What this task involves: Take the entries below and give them back exactly. Leave out nothing.

(Dataset entries)

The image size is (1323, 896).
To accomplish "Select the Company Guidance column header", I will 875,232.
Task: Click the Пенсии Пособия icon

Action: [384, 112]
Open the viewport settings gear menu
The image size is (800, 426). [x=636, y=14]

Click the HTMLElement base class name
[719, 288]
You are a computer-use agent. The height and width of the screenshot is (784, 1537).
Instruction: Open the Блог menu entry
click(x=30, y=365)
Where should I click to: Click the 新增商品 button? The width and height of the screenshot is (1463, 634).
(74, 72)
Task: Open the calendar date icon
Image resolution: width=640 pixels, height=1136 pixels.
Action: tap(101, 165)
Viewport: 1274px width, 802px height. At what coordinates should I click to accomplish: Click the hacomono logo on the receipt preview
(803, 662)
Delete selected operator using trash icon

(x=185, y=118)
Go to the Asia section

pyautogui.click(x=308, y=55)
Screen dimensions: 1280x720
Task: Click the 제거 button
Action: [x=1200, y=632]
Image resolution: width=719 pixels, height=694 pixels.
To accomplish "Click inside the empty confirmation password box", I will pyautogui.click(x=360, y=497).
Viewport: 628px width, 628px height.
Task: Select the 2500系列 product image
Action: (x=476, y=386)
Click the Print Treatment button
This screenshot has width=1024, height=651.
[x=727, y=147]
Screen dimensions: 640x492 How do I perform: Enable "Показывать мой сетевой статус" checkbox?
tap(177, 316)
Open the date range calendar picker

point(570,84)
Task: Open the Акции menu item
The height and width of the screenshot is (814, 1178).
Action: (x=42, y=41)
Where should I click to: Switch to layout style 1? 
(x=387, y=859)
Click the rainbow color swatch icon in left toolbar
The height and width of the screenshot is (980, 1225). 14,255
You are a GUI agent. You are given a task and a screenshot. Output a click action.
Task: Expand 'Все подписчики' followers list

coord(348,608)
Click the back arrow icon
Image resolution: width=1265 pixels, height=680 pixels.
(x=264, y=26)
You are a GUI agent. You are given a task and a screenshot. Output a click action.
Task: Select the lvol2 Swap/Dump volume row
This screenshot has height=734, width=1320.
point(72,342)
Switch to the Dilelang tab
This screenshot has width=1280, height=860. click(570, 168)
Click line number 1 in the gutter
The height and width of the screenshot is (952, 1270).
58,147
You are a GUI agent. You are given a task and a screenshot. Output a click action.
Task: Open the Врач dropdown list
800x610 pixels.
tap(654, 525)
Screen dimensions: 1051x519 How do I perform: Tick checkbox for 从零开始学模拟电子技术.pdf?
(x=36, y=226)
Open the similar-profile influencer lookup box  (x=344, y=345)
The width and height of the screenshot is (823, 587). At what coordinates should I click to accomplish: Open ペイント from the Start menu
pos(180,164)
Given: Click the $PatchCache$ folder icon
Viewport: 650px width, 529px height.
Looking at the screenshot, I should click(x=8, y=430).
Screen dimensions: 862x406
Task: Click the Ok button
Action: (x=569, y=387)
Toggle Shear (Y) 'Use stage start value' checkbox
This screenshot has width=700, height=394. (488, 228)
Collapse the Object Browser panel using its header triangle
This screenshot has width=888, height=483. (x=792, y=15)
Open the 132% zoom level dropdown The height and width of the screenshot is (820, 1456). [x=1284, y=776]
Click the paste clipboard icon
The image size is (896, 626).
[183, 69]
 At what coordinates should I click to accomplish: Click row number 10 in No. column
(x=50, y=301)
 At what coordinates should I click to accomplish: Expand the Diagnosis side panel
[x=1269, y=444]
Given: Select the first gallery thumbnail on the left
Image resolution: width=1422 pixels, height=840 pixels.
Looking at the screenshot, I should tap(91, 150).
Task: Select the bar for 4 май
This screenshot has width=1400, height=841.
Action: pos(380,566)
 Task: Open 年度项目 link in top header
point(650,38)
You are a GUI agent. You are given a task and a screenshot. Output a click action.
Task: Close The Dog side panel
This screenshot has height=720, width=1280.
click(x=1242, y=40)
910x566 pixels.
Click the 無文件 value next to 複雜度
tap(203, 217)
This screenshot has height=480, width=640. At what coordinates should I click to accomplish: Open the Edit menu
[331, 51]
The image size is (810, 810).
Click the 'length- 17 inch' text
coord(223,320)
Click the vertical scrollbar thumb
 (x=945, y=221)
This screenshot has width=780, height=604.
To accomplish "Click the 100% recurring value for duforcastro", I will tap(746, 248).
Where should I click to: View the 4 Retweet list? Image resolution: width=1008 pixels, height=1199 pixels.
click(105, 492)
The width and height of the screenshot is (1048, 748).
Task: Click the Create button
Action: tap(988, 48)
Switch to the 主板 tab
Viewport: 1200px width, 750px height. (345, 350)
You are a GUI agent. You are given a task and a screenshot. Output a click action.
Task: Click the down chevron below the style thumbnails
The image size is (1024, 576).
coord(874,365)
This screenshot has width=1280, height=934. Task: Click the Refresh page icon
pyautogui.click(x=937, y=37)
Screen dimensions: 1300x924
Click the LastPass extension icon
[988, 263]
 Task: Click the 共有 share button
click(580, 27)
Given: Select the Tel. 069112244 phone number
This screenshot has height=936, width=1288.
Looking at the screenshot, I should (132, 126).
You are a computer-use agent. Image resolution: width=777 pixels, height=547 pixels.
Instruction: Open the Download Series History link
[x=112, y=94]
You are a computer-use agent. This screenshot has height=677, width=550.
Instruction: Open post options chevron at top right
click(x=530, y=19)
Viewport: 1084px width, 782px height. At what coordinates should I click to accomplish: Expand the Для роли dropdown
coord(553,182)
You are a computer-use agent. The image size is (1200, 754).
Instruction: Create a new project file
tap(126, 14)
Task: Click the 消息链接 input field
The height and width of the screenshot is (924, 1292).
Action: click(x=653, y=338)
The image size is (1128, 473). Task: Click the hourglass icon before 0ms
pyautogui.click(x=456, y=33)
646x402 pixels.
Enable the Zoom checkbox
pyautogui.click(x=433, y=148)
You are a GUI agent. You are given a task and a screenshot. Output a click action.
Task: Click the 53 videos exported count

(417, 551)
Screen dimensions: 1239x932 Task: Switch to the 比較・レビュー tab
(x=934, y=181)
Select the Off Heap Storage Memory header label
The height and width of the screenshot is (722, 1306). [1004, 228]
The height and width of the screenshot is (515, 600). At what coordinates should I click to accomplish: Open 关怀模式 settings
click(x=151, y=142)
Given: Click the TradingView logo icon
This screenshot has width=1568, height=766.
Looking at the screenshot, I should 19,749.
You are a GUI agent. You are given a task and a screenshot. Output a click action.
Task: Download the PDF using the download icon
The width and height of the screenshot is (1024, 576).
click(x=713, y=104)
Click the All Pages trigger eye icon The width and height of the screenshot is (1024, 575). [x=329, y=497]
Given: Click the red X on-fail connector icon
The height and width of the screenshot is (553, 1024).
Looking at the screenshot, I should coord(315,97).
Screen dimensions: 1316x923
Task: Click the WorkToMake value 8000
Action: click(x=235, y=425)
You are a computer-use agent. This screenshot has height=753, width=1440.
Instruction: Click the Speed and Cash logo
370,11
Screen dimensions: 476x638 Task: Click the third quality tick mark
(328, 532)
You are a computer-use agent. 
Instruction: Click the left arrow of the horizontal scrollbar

Response to this exercise:
The image size is (1323, 896).
To accomplish "Select the Company Guidance column header", I will 875,232.
Task: Click the Пенсии Пособия icon

Action: [384, 112]
Open the viewport settings gear menu
The image size is (800, 426). [x=636, y=14]

Click the HTMLElement base class name
[719, 288]
You are a computer-use agent. The height and width of the screenshot is (784, 1537).
Instruction: Open the Блог menu entry
click(x=30, y=365)
Where should I click to: Click the 新增商品 button? The width and height of the screenshot is (1463, 634).
(74, 72)
Task: Open the calendar date icon
Image resolution: width=640 pixels, height=1136 pixels.
Action: tap(101, 165)
Viewport: 1274px width, 802px height. At what coordinates should I click to accomplish: Click the hacomono logo on the receipt preview
(803, 662)
Delete selected operator using trash icon

(x=185, y=118)
Go to the Asia section

pyautogui.click(x=308, y=55)
Screen dimensions: 1280x720
Task: Click the 제거 button
Action: [x=1200, y=632]
Image resolution: width=719 pixels, height=694 pixels.
To accomplish "Click inside the empty confirmation password box", I will pyautogui.click(x=360, y=497).
Viewport: 628px width, 628px height.
Task: Select the 2500系列 product image
Action: (x=476, y=386)
Click the Print Treatment button
This screenshot has width=1024, height=651.
[x=727, y=147]
Screen dimensions: 640x492 How do I perform: Enable "Показывать мой сетевой статус" checkbox?
tap(177, 316)
Open the date range calendar picker

point(570,84)
Task: Open the Акции menu item
The height and width of the screenshot is (814, 1178).
Action: (x=42, y=41)
Where should I click to: Switch to layout style 1? 
(x=387, y=859)
Click the rainbow color swatch icon in left toolbar
The height and width of the screenshot is (980, 1225). 14,255
You are a GUI agent. You are given a task and a screenshot. Output a click action.
Task: Expand 'Все подписчики' followers list

coord(348,608)
Click the back arrow icon
Image resolution: width=1265 pixels, height=680 pixels.
(x=264, y=26)
You are a GUI agent. You are given a task and a screenshot. Output a click action.
Task: Select the lvol2 Swap/Dump volume row
This screenshot has height=734, width=1320.
point(72,342)
Switch to the Dilelang tab
This screenshot has width=1280, height=860. click(570, 168)
Click line number 1 in the gutter
The height and width of the screenshot is (952, 1270).
58,147
You are a GUI agent. You are given a task and a screenshot. Output a click action.
Task: Open the Врач dropdown list
800x610 pixels.
tap(654, 525)
Screen dimensions: 1051x519 How do I perform: Tick checkbox for 从零开始学模拟电子技术.pdf?
(x=36, y=226)
Open the similar-profile influencer lookup box  (x=344, y=345)
The width and height of the screenshot is (823, 587). At what coordinates should I click to accomplish: Open ペイント from the Start menu
pos(180,164)
Given: Click the $PatchCache$ folder icon
Viewport: 650px width, 529px height.
Looking at the screenshot, I should click(x=8, y=430).
Screen dimensions: 862x406
Task: Click the Ok button
Action: (x=569, y=387)
Toggle Shear (Y) 'Use stage start value' checkbox
This screenshot has width=700, height=394. (488, 228)
Collapse the Object Browser panel using its header triangle
This screenshot has width=888, height=483. (x=792, y=15)
Open the 132% zoom level dropdown The height and width of the screenshot is (820, 1456). [x=1284, y=776]
Click the paste clipboard icon
The image size is (896, 626).
[183, 69]
 At what coordinates should I click to accomplish: Click row number 10 in No. column
(x=50, y=301)
 At what coordinates should I click to accomplish: Expand the Diagnosis side panel
[x=1269, y=444]
Given: Select the first gallery thumbnail on the left
Image resolution: width=1422 pixels, height=840 pixels.
Looking at the screenshot, I should tap(91, 150).
Task: Select the bar for 4 май
This screenshot has width=1400, height=841.
Action: pos(380,566)
 Task: Open 年度项目 link in top header
point(650,38)
You are a GUI agent. You are given a task and a screenshot. Output a click action.
Task: Close The Dog side panel
This screenshot has height=720, width=1280.
click(x=1242, y=40)
910x566 pixels.
Click the 無文件 value next to 複雜度
tap(203, 217)
This screenshot has height=480, width=640. At what coordinates should I click to accomplish: Open the Edit menu
[331, 51]
The image size is (810, 810).
Click the 'length- 17 inch' text
coord(223,320)
Click the vertical scrollbar thumb
 (x=945, y=221)
This screenshot has width=780, height=604.
To accomplish "Click the 100% recurring value for duforcastro", I will tap(746, 248).
Where should I click to: View the 4 Retweet list? Image resolution: width=1008 pixels, height=1199 pixels.
click(105, 492)
The width and height of the screenshot is (1048, 748).
Task: Click the Create button
Action: tap(988, 48)
Switch to the 主板 tab
Viewport: 1200px width, 750px height. (345, 350)
You are a GUI agent. You are given a task and a screenshot. Output a click action.
Task: Click the down chevron below the style thumbnails
The image size is (1024, 576).
coord(874,365)
This screenshot has width=1280, height=934. Task: Click the Refresh page icon
pyautogui.click(x=937, y=37)
Screen dimensions: 1300x924
Click the LastPass extension icon
[988, 263]
 Task: Click the 共有 share button
click(580, 27)
Given: Select the Tel. 069112244 phone number
This screenshot has height=936, width=1288.
Looking at the screenshot, I should (132, 126).
You are a computer-use agent. Image resolution: width=777 pixels, height=547 pixels.
Instruction: Open the Download Series History link
[x=112, y=94]
You are a computer-use agent. This screenshot has height=677, width=550.
Instruction: Open post options chevron at top right
click(x=530, y=19)
Viewport: 1084px width, 782px height. At what coordinates should I click to accomplish: Expand the Для роли dropdown
coord(553,182)
You are a computer-use agent. The image size is (1200, 754).
Instruction: Create a new project file
tap(126, 14)
Task: Click the 消息链接 input field
The height and width of the screenshot is (924, 1292).
Action: click(x=653, y=338)
The image size is (1128, 473). Task: Click the hourglass icon before 0ms
pyautogui.click(x=456, y=33)
646x402 pixels.
Enable the Zoom checkbox
pyautogui.click(x=433, y=148)
You are a GUI agent. You are given a task and a screenshot. Output a click action.
Task: Click the 53 videos exported count

(417, 551)
Screen dimensions: 1239x932 Task: Switch to the 比較・レビュー tab
(x=934, y=181)
Select the Off Heap Storage Memory header label
The height and width of the screenshot is (722, 1306). [1004, 228]
The height and width of the screenshot is (515, 600). At what coordinates should I click to accomplish: Open 关怀模式 settings
click(x=151, y=142)
Given: Click the TradingView logo icon
This screenshot has width=1568, height=766.
Looking at the screenshot, I should 19,749.
You are a GUI agent. You are given a task and a screenshot. Output a click action.
Task: Download the PDF using the download icon
The width and height of the screenshot is (1024, 576).
click(x=713, y=104)
Click the All Pages trigger eye icon The width and height of the screenshot is (1024, 575). [x=329, y=497]
Given: Click the red X on-fail connector icon
The height and width of the screenshot is (553, 1024).
Looking at the screenshot, I should coord(315,97).
Screen dimensions: 1316x923
Task: Click the WorkToMake value 8000
Action: click(x=235, y=425)
You are a computer-use agent. This screenshot has height=753, width=1440.
Instruction: Click the Speed and Cash logo
370,11
Screen dimensions: 476x638 Task: Click the third quality tick mark
(328, 532)
You are a computer-use agent. 
Instruction: Click the left arrow of the horizontal scrollbar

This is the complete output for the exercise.